Bacteriophytochromes (Bphs) are red-light photoreceptors found in photosynthetic and non-photosynthetic bacteria with homologs in fungi and plants that have recently been engineered as infrared fluorescent tissue markers. All Bphs naturally exist as dimers. Light-induced, global structural changes originate within the covalently attached chromophore biliverdin, and propagate through the rest of the protein. These changes are believed to be reversible during the protein’s photoconversion between two spectrally distinct light-absorbing states. RpBphP3 (P3), from Rhodopseudomonas palustris, undergoes reversible photoconversion between red (Pr) and a unique near-red (Pnr) light-absorbing states and is naturally fluorescent. Due to the size and light sensitivity of Bphs, structures of intact proteins in their light-adapted states have not been solved by NMR and/or X-ray crystallography.

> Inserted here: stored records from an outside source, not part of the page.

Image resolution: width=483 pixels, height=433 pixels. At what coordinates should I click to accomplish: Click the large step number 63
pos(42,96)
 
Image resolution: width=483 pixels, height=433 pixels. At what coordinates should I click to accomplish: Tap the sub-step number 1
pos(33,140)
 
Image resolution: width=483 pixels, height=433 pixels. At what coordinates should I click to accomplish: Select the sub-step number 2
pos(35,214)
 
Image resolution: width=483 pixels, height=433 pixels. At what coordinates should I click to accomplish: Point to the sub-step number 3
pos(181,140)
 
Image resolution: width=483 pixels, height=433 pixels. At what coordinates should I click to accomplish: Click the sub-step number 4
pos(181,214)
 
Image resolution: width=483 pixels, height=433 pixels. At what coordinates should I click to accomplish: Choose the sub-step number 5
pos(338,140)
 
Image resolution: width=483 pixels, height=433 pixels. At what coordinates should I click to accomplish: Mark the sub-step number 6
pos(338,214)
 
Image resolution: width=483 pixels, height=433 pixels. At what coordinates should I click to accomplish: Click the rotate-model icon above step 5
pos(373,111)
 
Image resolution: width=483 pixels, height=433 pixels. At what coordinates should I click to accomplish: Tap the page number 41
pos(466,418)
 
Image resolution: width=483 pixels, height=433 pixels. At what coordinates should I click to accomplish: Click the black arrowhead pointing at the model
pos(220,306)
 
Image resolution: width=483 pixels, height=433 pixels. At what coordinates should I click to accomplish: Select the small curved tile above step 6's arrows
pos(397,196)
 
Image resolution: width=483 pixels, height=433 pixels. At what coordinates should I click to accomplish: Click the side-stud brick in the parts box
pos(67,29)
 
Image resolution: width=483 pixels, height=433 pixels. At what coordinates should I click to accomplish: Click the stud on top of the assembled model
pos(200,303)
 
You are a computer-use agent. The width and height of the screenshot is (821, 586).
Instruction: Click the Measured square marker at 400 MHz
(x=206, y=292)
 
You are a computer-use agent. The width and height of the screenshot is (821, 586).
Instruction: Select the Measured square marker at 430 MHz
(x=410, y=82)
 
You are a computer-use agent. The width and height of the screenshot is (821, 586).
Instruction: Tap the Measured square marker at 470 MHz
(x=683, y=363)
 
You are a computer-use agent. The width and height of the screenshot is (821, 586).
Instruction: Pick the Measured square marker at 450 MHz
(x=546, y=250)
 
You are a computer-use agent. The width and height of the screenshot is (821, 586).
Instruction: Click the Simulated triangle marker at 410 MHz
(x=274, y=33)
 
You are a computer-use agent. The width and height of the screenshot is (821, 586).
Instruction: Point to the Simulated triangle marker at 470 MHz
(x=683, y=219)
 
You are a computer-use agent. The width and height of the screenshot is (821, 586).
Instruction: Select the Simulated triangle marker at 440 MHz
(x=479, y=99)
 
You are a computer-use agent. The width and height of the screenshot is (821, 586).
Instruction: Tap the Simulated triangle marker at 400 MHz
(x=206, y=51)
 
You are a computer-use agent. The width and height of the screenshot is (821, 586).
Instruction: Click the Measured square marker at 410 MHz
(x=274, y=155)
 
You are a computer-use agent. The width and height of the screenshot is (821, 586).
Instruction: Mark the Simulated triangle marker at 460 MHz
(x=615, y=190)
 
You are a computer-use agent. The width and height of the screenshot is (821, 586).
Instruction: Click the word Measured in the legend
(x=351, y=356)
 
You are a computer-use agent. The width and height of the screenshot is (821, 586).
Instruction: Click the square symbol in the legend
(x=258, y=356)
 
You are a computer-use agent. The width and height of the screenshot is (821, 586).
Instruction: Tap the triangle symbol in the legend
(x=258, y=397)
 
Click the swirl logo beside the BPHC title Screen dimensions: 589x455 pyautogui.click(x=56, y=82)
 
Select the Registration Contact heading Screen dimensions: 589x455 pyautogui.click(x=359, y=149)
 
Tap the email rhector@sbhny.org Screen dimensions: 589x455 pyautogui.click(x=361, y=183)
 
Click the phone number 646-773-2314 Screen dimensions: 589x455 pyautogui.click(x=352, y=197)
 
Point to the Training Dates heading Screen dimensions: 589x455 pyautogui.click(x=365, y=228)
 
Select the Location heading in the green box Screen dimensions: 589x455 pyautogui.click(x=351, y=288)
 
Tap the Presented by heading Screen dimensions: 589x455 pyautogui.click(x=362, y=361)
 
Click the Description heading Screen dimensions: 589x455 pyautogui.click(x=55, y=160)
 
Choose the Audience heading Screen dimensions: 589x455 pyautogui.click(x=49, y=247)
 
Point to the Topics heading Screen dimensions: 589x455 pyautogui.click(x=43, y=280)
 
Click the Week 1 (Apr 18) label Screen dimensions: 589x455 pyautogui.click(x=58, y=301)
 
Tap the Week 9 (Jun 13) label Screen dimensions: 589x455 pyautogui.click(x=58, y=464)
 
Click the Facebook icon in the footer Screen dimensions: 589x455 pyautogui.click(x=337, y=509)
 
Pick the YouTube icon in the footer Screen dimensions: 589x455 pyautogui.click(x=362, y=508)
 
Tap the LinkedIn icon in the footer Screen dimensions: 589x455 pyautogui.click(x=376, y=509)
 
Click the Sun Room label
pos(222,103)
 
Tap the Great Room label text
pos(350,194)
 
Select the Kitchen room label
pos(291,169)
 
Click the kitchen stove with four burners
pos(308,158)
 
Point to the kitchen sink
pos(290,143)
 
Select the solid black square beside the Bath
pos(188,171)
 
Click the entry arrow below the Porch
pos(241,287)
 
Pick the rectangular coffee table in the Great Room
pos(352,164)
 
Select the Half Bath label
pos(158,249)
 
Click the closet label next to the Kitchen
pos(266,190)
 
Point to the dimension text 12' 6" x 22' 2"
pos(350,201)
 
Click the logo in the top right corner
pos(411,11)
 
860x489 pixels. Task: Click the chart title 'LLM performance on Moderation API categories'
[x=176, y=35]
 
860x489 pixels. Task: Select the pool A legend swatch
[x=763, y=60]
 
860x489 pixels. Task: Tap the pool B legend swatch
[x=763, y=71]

Therefore, we have utilized fluid cell atomic force microscopy (AFM) to investigate the structure of P3 in its light-adapted state on mica. By using buffers of varied ionic strength, we have been able to minimize the aggregation of P3 on the surface and observe single dimers in a biologically relevant media. Currently, we are using Gwyddion, a program that can create an averaged AFM image of a single molecule, in order to improve the domain resolution and complete a dimensional analysis of P3. Future work involves imaging intact P3 in its dark-adapted state. Our goal is to gain insight into the mechanism of the unique P3 photoconversion and fluorescence, which may be used to design a novel, biologically inert, infrared fluorescent tissue marker.